Como educador y docente europeo me he visto obligado a reinventar mi profesión, a probar caminos nuevos para una didáctica a distancia, a improvisar soluciones de emergencia y a descubrir incluso insospechadas capacidades creativas en alumnos y colegas. Pero no me entusiasma para nada el énfasis que ciertos políticos, tertulianos y también algunos docentes están poniendo en una deseada digitalización a ultranza de la educación. No: la tecnología informativa es un recurso indudablemente útil y funcional desde muchos puntos de vista, pero no podrá reemplazar nunca la singular comunión asimétrica de espíritus que es propia de la tradicional enseñanza frontal entre maestro y alumno, ni podrá sustituir jamás el potencial de iniciación social del grupo de clase cuando se vive y se aprende codo a codo con jóvenes de la misma edad durante un largo período de la vida preadulta. Tanto en el ámbito educativo como en el médico, la ciencia y la técnica pueden hacer muchas cosas y están llamadas a hacer aún más —así nos lo ha mostrado justamente el espectáculo mediático de la pandemia—, pero nunca podrán reemplazar el indispensable factor humano.

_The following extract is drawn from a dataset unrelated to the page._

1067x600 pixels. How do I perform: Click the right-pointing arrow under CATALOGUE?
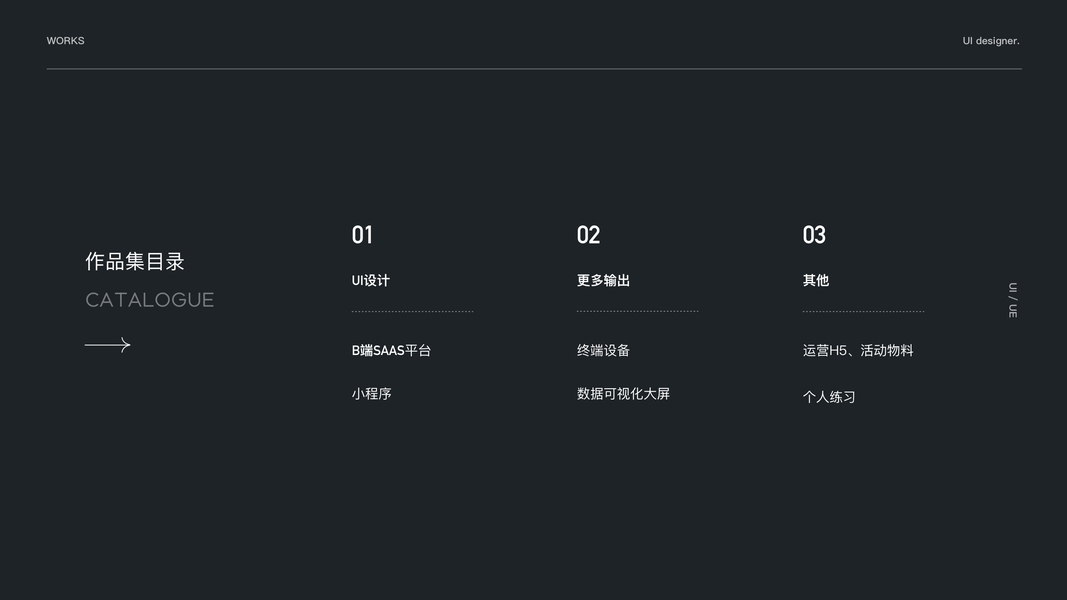pyautogui.click(x=108, y=345)
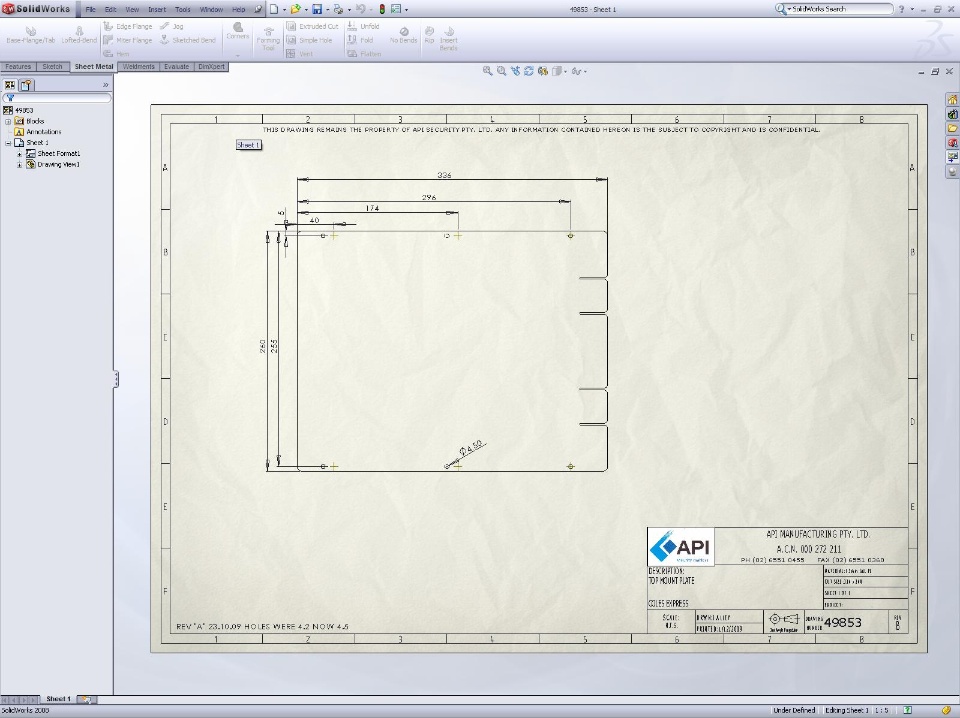
Task: Select the Sketch command tab
Action: tap(53, 67)
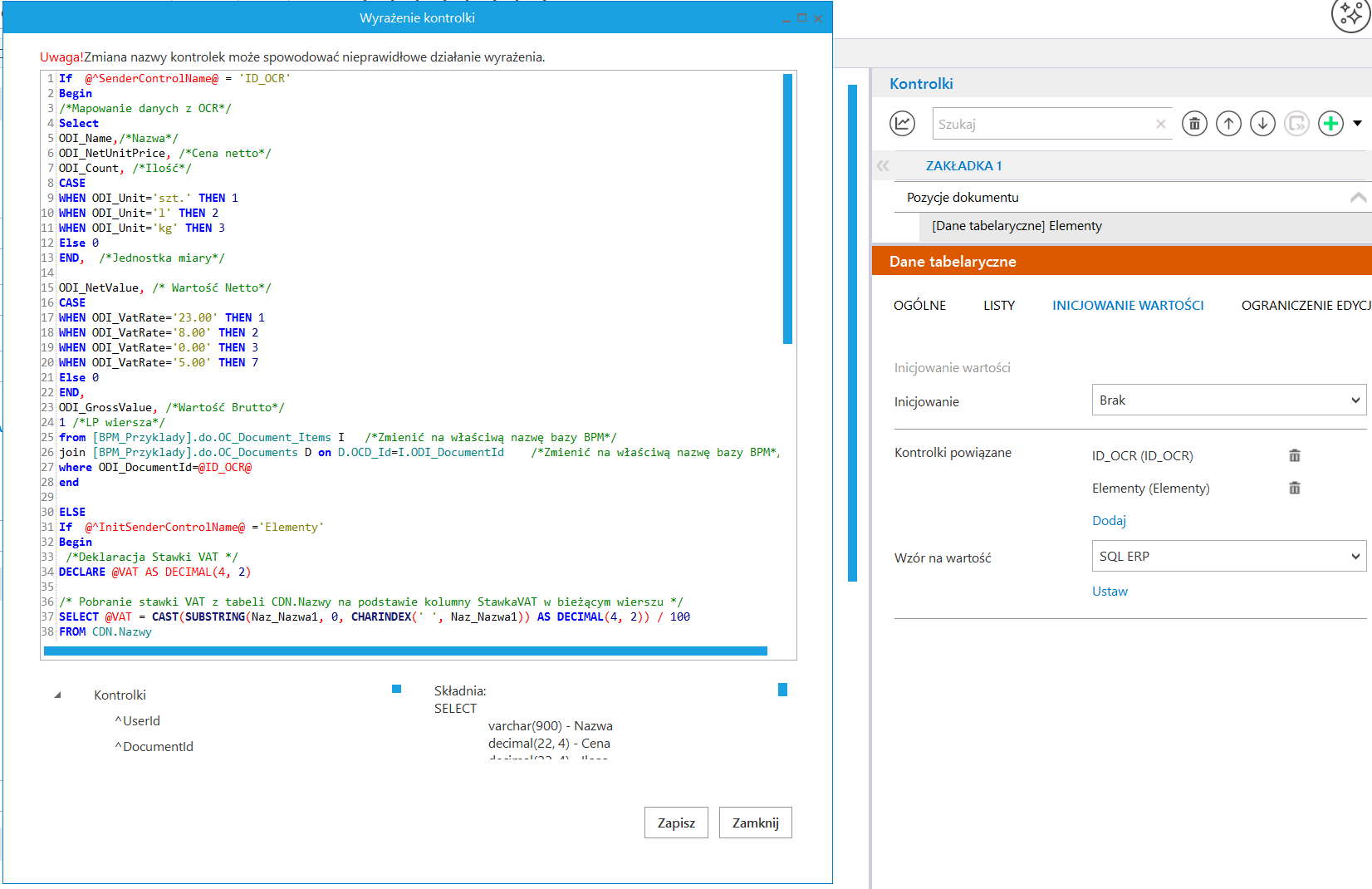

Como creyente europeo he aprovechado la ocasión para redimensionar, también teológicamente, la presunta inderogabilidad (más jurídica que evangélica) de los ritos sacramentales, incluido el acontecimiento central de la comunidad eucarística. No me he sentido de acuerdo con aquellos párrocos o aquellas Conferencias Episcopales que pretendieron saltarse las medidas de prudencia comunes impuestas por las condiciones objetivas de riesgo sanitario. El sentido de una sana laicidad parece estar ausente en ciertos sectores del clero y de los fieles, que, de ese modo, quizá sin tener plena consciencia de ello, se hacen cómplices de un fatídico recrudecimiento del anticlericalismo y del agnosticismo, patologías notoriamente típicas de la cristiandad europea más que de otros continentes. Por el otro lado, he apreciado el testimonio de muchos creyentes, cristianos y no cristianos, que están redescubriendo la indisociable alianza complementaria entre los deberes para con Dios, para consigo mismos y para con el prójimo: una renovada solidaridad entre culto divino y vida secular, entre fragilidad personal y nostalgia comunitaria, entre temor a la precariedad presente y espera de un futuro distinto que queda aún por proyectar.